> **Your instructions**: The exercise calls for exact output of the lines between the one that contains "Given: Click the Подписаться subscribe button" and the end of the data, with both ends kept and pictures left out.

(Stored items)
##########

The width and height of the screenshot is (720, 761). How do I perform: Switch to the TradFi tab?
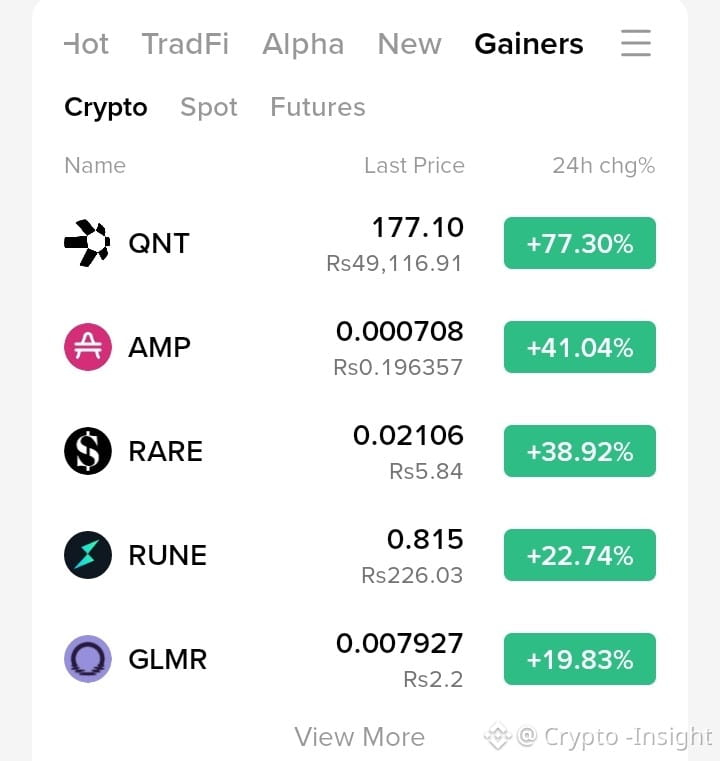coord(185,44)
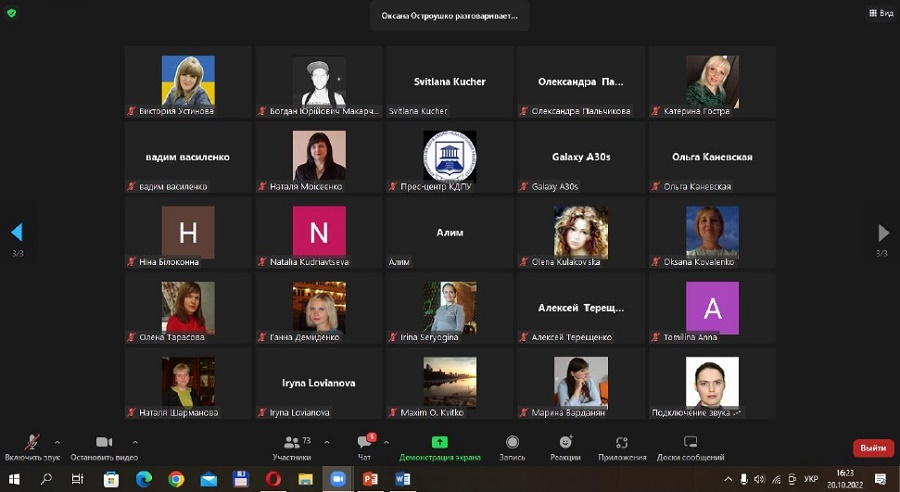Expand video options arrow beside camera

[135, 441]
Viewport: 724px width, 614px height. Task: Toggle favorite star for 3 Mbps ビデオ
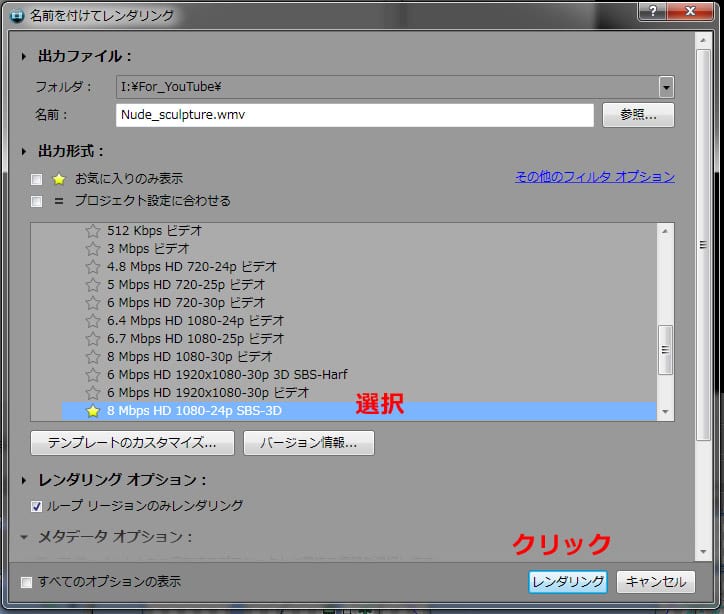94,248
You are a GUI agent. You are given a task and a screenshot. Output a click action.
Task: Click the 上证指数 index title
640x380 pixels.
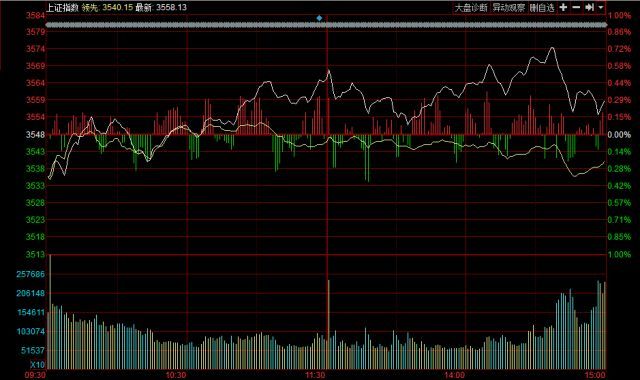(x=62, y=7)
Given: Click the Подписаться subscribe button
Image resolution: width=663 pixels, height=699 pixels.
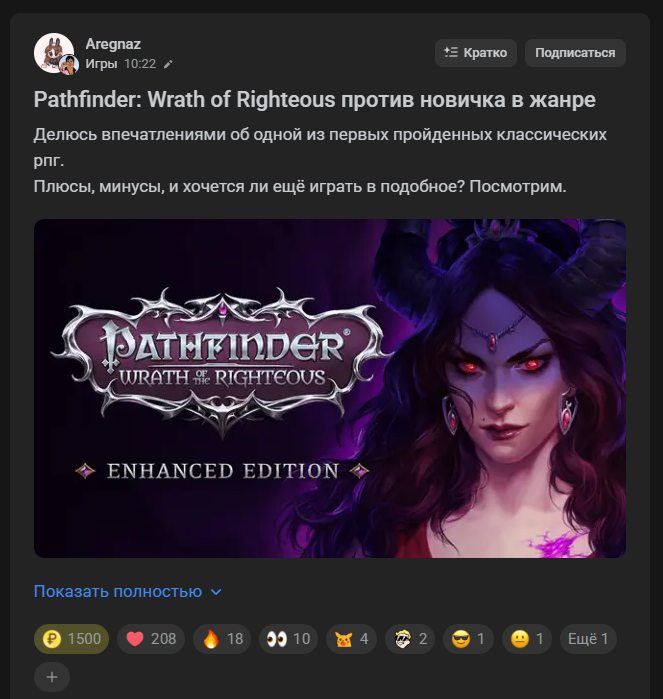Looking at the screenshot, I should point(575,53).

##########

> **Response to the exercise**:
Given: Click the Подписаться subscribe button
Image resolution: width=663 pixels, height=699 pixels.
Looking at the screenshot, I should point(575,53).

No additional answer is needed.